Thursday: Hili dialogue

April 25, 2019 • 6:30 am

It’s Thursday April 25, 2019. Posting may be light today as I have to hie downtown to the “Apple Genius Bar’ (who’s supposed to be the genius there?) to get the battery on my old—but perfectly serviceable—iPhone 5s replaced. It’s a lot cheaper than a new iPhone, and the new ones are too big to put in my pocket.

It’s National Zucchini Bread Day, a comestible I detest. Isn’t it ironic that the world’s worst vegetable is also the one that grows most prolifically? People are even forced to use it up by putting into cakes and breads! It’s also DNA Day by proclamation of Congress, celebrating the publication of Watson and Crick’s structure of “the molecule of life’ (see below).

On this day in 1792, the robber Nicolas J. Pelletier became the first person to be executed by the guillotine. Wikipedia adds to his biography, “The crowd, however, was dissatisfied with the guillotine. They felt it was too swift and ‘clinically effective’ to provide proper entertainment, as compared to previous execution methods, such as hanging, death-by-sword, or breaking at the wheel. The public even called out “Bring back our wooden gallows!” On that very same day, April 25, 1792 the French national anthem, “La Marseillaise”, was composed by Claude Joseph Rouget de Lisle.

On this day in 1859, ground was broken for the Suez Canal by engineers from France and Britain.  In 1898, the U.S. declared war on Spain, formally beginning the Spanish-American War. On April 25, 1915, the Battle of Gallipoli began, with the Gallipoli peninsula invaded by troops from Britain, France, India, Newfoundland, Australia, and New Zealand.  After 8 months of failure and slaughter (the latter on both sides), the Allied troops withdrew. The death toll was around 100,000.

It was on this day in 1953 that Watson and Crick published their groundbreaking paper in Nature suggesting the correct structure of DNA, “Molecular Structure of Nucleic Acids: A Structure for Deoxyribose Nucleic Acid“.  The paper, the most influential in biology of the 20th century, was only a bit more than a page long. Here is most of the text:

 

In 1954, it was on this day that the first practical solar-energy cell was demonstrated by Bell Labs. And, on April 25, 2007, Boris Yeltsin was buried in the first Russian Orthodox funeral of a leader since that of Emperor Alexander III in 1894.

Notables born on this day include Oliver Cromwell (1599), Walter de la Mare (1873), Wolfgang Pauli (1900), Edward R. Murrow (1908), Ella Fitzgerald (1917), Al Pacino (1940), Johan Cruyff (1947), and Dinesh D’Souza, (1961).

One of the greatest soccer players of our time, Cruyff perfected the famous “Cruyff Turn,” which you can see in the highlight video below (or here), and played for Ajax and Barcelona.

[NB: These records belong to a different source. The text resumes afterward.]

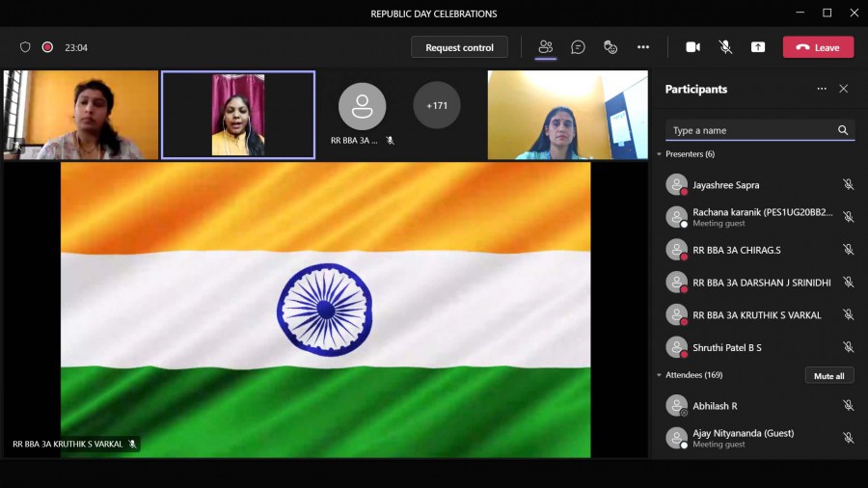Toggle the camera on or off
This screenshot has width=868, height=488.
click(x=692, y=47)
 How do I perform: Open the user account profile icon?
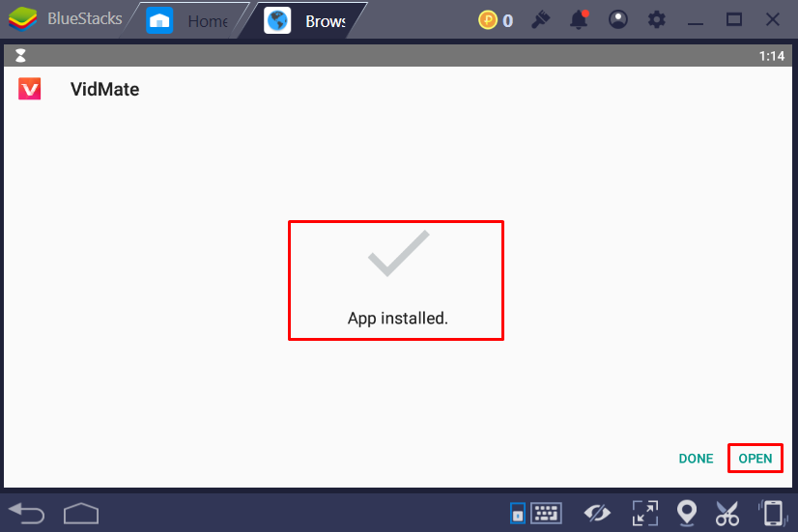618,20
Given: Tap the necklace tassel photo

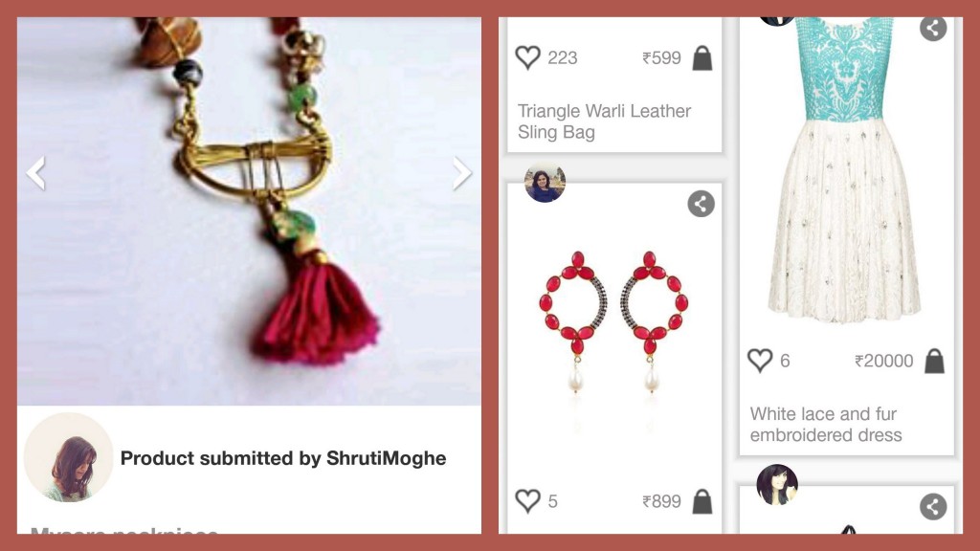Looking at the screenshot, I should [249, 211].
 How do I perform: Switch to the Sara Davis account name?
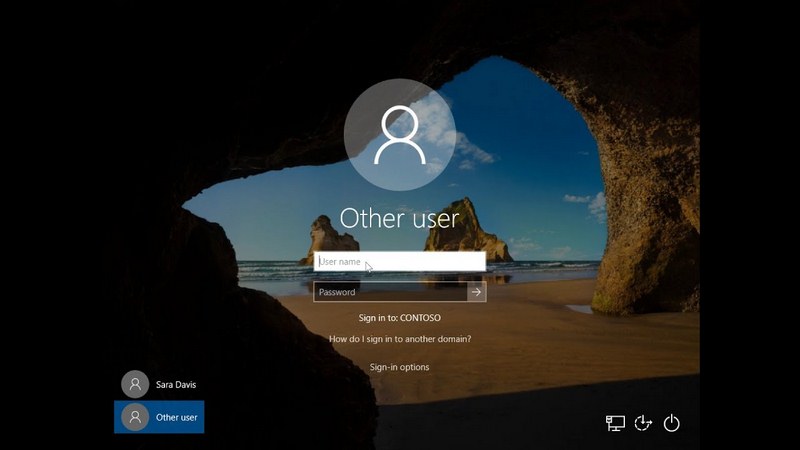pyautogui.click(x=177, y=384)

A heavy smoker when young (I have no idea how you can play soccer so well with that habit), he died of lung cancer at 68.  You can get an idea of how good he was by watching this short video:

Those who took the Big Nap on April 25 include David Teniers the Younger (1690), William Cowper (1800), George Herriman (1944), Dexter Gordon (1990), Ginger Rogers (1995), and Bea Arthur (2009).

Herriman’s Ignatz and Krazy Kat

Meanwhile in Dobrzyn, Editor Hili refuses to do menial chores:

A: Come and help with the cleaning.
Hili: What were you smoking?
In Polish:
Ja: Chodź, pomożesz sprzątać.
Hili: Chyba coś ci zaszkodziło.
Here’s something I found on Facebook:

A tweet from reader Barry. What has this bipedal cat realized?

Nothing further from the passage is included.